In 2014 Aimée made her major label debut with the release of It’s A Good Day on Mack Avenue Records, which also marked the debut of an innovative new band that allowed her to explore the varied strands of her influences in a thrilling new way. Her quintet featured two remarkable guitarists: the contemporary jazz sound of French-Italian Michael Valeanu and the gypsy-flavored steel strings of Adrien Moignard. The same band returned for Aimée’s follow-up, 2016’s highly acclaimed Let’s Get Lost, providing a fruitful outlet for her wide-ranging talents as they toured the world over the last several years.
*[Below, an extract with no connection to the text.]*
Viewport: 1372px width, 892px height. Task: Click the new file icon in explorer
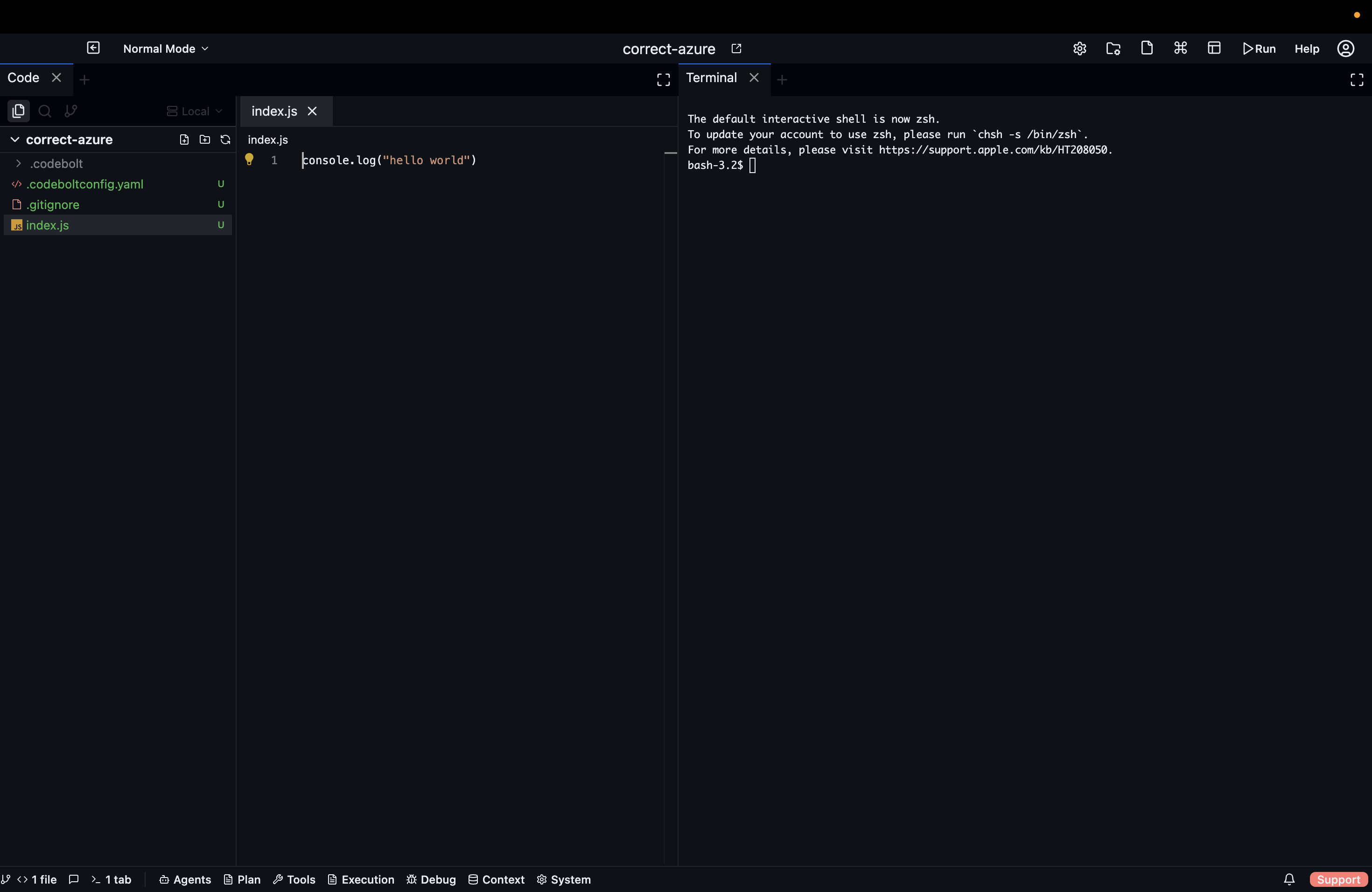184,140
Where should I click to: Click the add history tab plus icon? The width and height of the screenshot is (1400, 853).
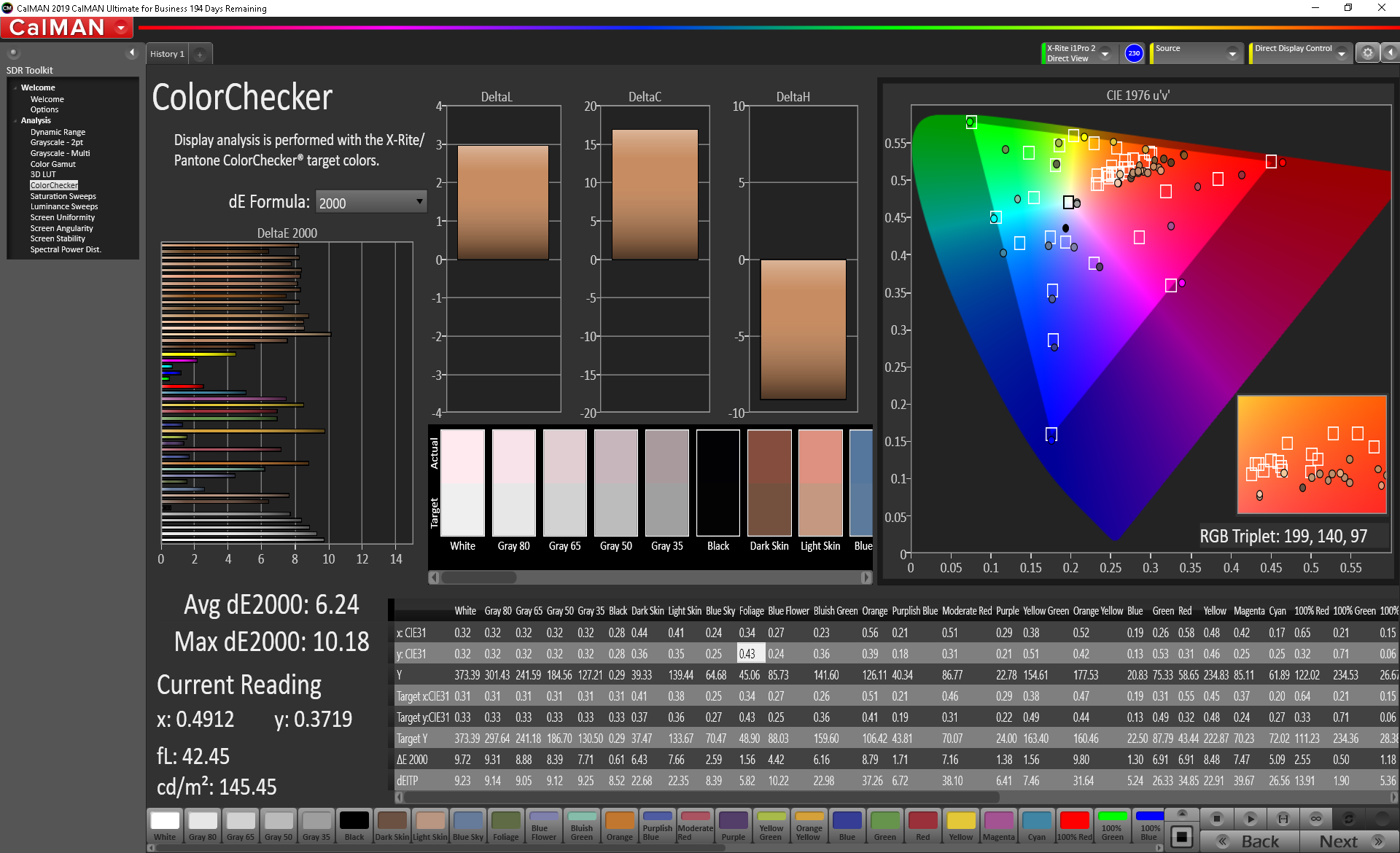[x=200, y=54]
At the same time, no less an authority than Stephen Sondheim recognized that Aimée’s captivating gift for storytelling through song would translate to the theatrical stage. The musical theater icon hand-picking her to star alongside the legendary Bernadette Peters in an Encores Special Presentation tribute to Sondheim at New York’s City Center in November 2013, backed by Wynton Marsalis and the Jazz at Lincoln Center Orchestra. Hailed by the New York Daily News as “a revelation,” Aimée has since returned to that venue in another show and is studying the Meisner Technique, the acting method that has produced such stars as Diane Keaton, Tom Cruise and Robert Duvall.
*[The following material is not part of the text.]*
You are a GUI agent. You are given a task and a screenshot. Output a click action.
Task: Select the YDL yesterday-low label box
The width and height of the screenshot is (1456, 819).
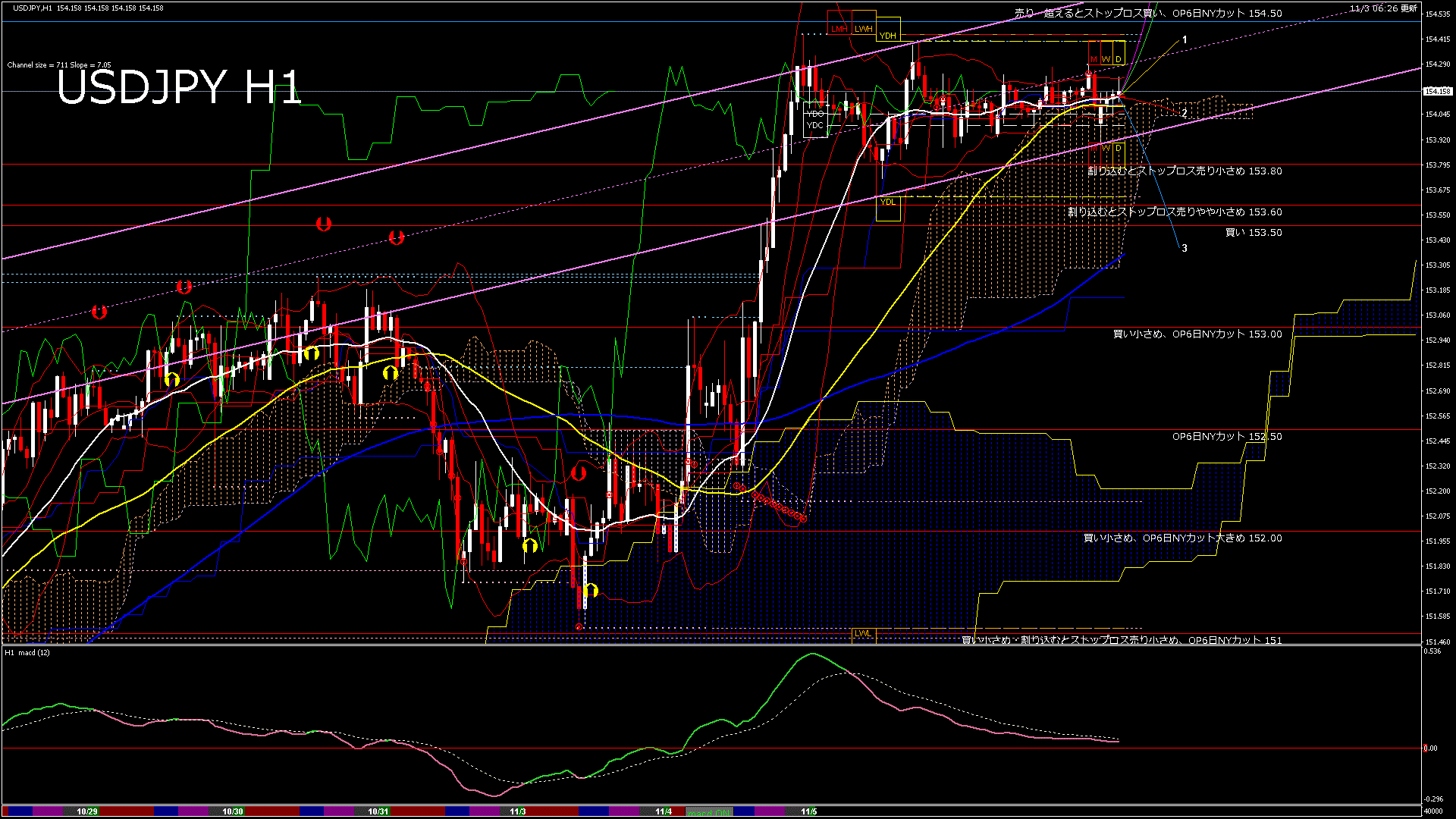click(887, 202)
She’s also taken to telling her own story to audiences and students alike, hoping to pass along the same fervor for living an improvisatory life that the gypsies awoke in her. Beside her TEDx talk, Aimée has twice been invited to address the Conference on World Affairs at the University of Colorado Boulder. She also teaches master classes for aspiring musicians, emphasizing an aware and spontaneous life – including a call to look up from smartphones and other addicting devices of modern existence - over technique and rote repetition.
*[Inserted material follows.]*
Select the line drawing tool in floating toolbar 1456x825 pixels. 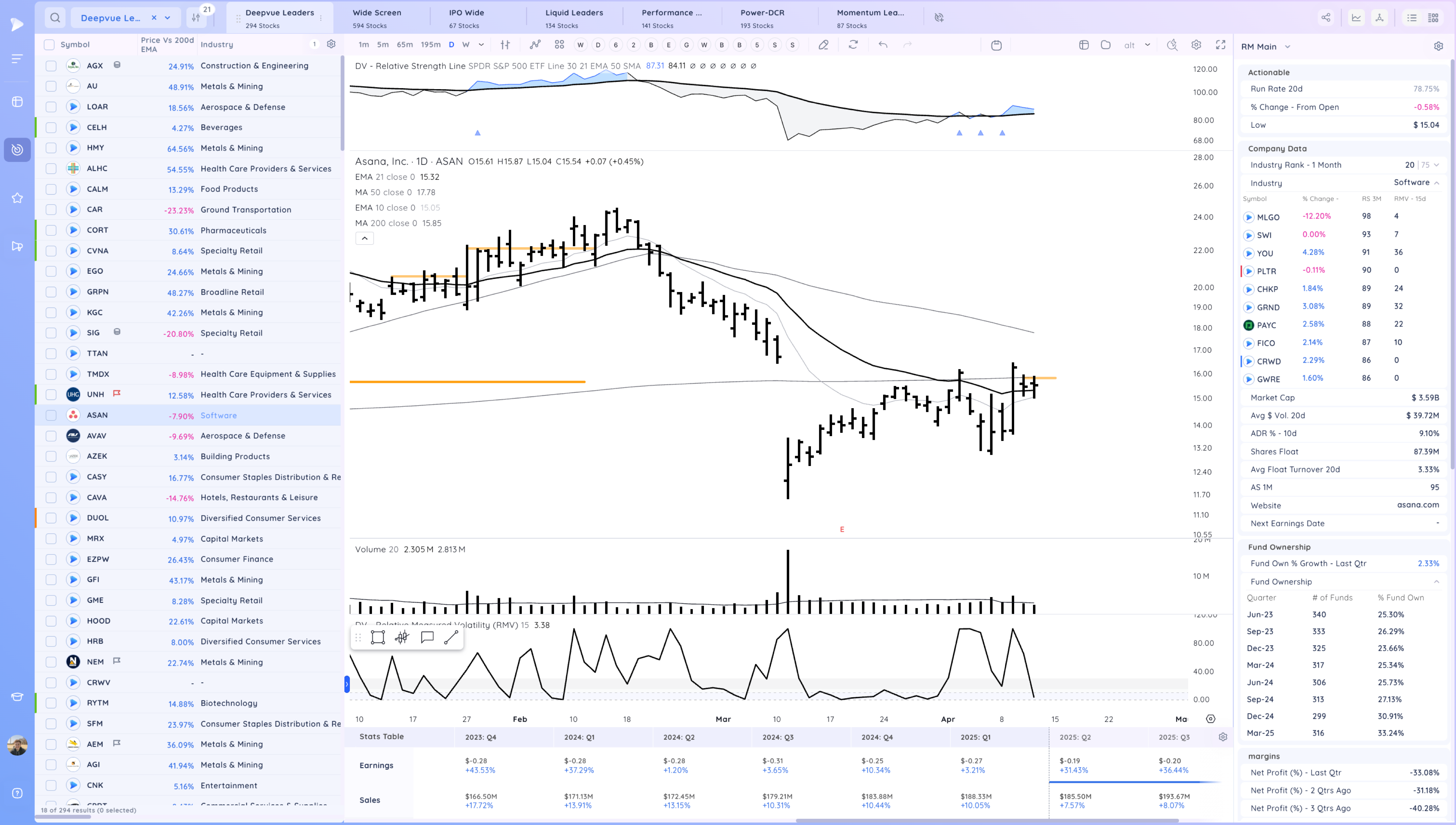tap(451, 638)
For Aimée herself, the future holds the promise of many more surprises ahead – for her as well as her adoring fans. After more than a decade in New York City she’s embarked on a new chapter in New Orleans, perhaps the only other city in the U.S. whose mélange of influences and accents matches her own. She’s also focusing more intently than ever before on her own songwriting, taking her music in fresh new directions. As always for Cyrille Aimée, the only thing that’s certain is that she’ll find a creative spark and a new pathway from whatever happens next.
I'll Be Seeing You - 2021
Just You, Just Me - 2020
Move On: A Sondheim Adventure - 2019
Live - 2018
Let’s Get Lost - 2016
It’s a Good Day - 2014
Live at Birdland - 2013
Live at Smalls - 2010
Just the Two of Us - 2010
Smile - 2009
The Surreal Band - 2009
“Cyrille Aimée is a jazz alchemist who can create new sounds and songs on the spot, and wordlessly direct her musicians to produce the magic she's conjured. She expresses a tremendous, visceral joy when she is singing and even when she is watching her band play, and this energy was infectious.”
— Birdland NYC
“Brand new band, brand new life, brand new music… truly moving on, as only Aimée can.”
— Carol Banks Weber, Festival Peak
"Cyrille is an artist who is not afraid to take chances with her voice. To stretch it out way past where it’s comfortable, and to scat these intricate scales with the precision of a clarinet. Her range goes way up there where the air is thin, all the way down to the alto range. It’s like butter would sound if it could sing."